I was one of those early basketball “difference” believers. Before the Olympics, I challenged Dream Team star Sheryl Swoopes — who joined the Comets after missing half of the season to give birth to a baby boy — to a game of one-on-one for Self magazine. The resulting article’s lead paragraph read: “I love the way women play basketball. Shrewdly. Gracefully. Below the rim. The classic game as it existed before slam-dunkers dumbed it down.” Also, Swoopes trounced me, 21-11.

Leslie’s slam-dunk bid and Cooper’s dazzling offensive moves quickly dispelled the notion that the WNBA would just be a gravity-challenged, slow-motion counterpoint to the men’s game. (Another indication may be that Swoopes named her son Jordan.) In addition, the classiness and collaboration shown by such male players as the Bulls’ Michael Jordan and Scottie Pippen and the Jazz’s Karl Malone and John Stockton continue to provide an object lesson in a “team game” to either sex. The WNBA teams have seemed unsure whether to aim for that 100 percent pure team play or for one-on-one NBA athleticism. The result for much of the season was a lot of errant passing, out-of-control dribbling and shaky shooting. The quality of play improved as the summer went on, but there were still a number of WNBA contests that resembled rec center pickup games.

The WNBA is not the only game in town.
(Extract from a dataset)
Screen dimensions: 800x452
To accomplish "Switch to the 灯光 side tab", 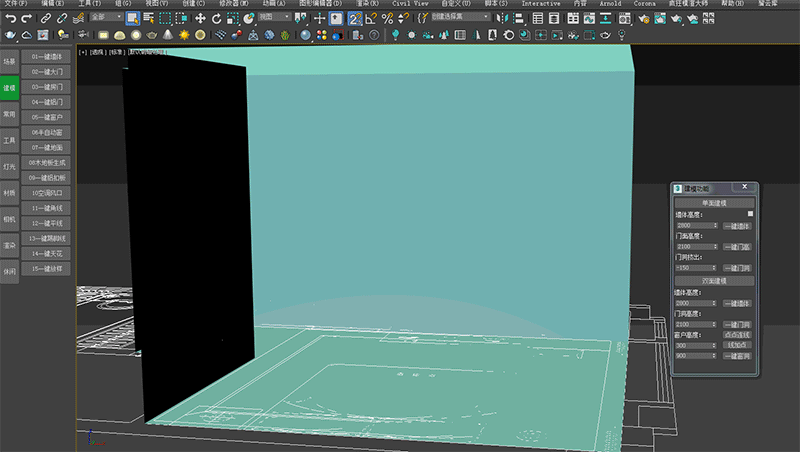I will (x=9, y=166).
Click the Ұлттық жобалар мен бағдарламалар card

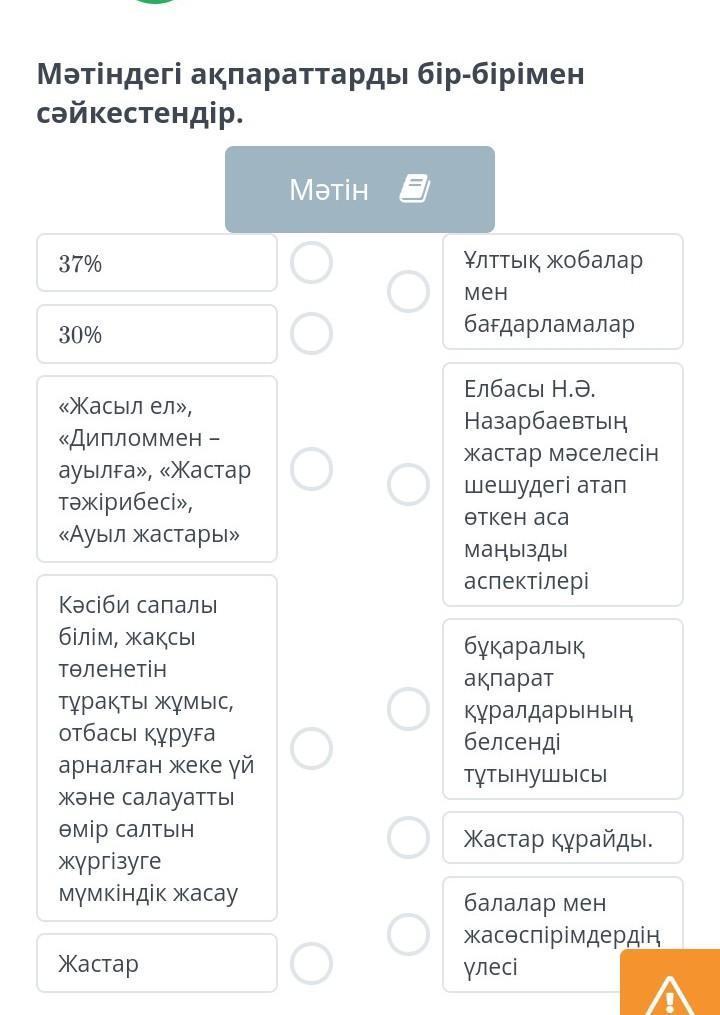pyautogui.click(x=563, y=291)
A competitor, the American Basketball League, completed its five-month season in nine smaller cities this past winter. The ABL’s longer schedule attracted a number of top players, thinning the overall quality for both leagues. However, it does not have the WNBA’s deep pockets or management expertise, and though the ABL drew respectable crowds, its sponsorship and broadcast deals are limited. In the sports world of the ’90s, if a jump shot falls in the basket, but no one sees it on television, it didn’t really fall.

That’s why WNBA organizers have focused more on assuring the league’s financial footing than its basketball footwork. Orchestrated by the unparalleled marketing machine of the NBA, the league’s launch in June was backed by multimillion-dollar blue-chip corporate sponsorship deals and national television contracts with ESPN, Lifetime and NBC. Leslie’s dunk might have failed, but that didn’t stop several WNBA players from dunking Chicken McNuggets in a national McDonald’s commercial.

But if the play has not been entirely the thing, the fans didn’t seem to mind. “The games I’ve seen so far have been pretty sloppy,” said 21-year-old Talaya Centeno from her Madison Square Garden loge seat during a recent Liberty matchup. “But the idea that there even is a women’s pro league is the most important thing. At this point, skills are secondary. They’ll come in time.” And for this Knicks fan at least, accustomed to a sea of middle-aged men in pinstripes, it’s refreshing to see the Garden filled with young girls in braids.

But if the Knicks could use lessons on sportsmanship and self-control, the Liberty are in no position to tutor. Neither Rebecca Lobo, the team’s ex-Olympian, a 6-4 workhorse, nor guard Theresa “Teaspoon” Weatherspoon, a Garden favorite with her slashing drives to the hoop and theatrical “no-look” passes, were shy about expressing open disdain with referees. During one game, forward Vickie Johnson had to be separated from coming to blows with the Phoenix Mercury’s Nancy Lieberman-Cline.

What does it all portend? It turns out that, just like the men’s game, there are a wide range of personalities, backgrounds and styles. And it’s that diversity that makes the WNBA’s future so bright. Leslie, Swoopes, Cooper, Lobo, Weatherspoon, all very different players, are the first high-profile faces of feminism to successfully cut across age, race, gender and ideology: role models to girls and boys; admired by women; palatable to younger men who grew up with athletic girls and to dads who are now as rabid about their daughters’ on-court exploits as their sons’.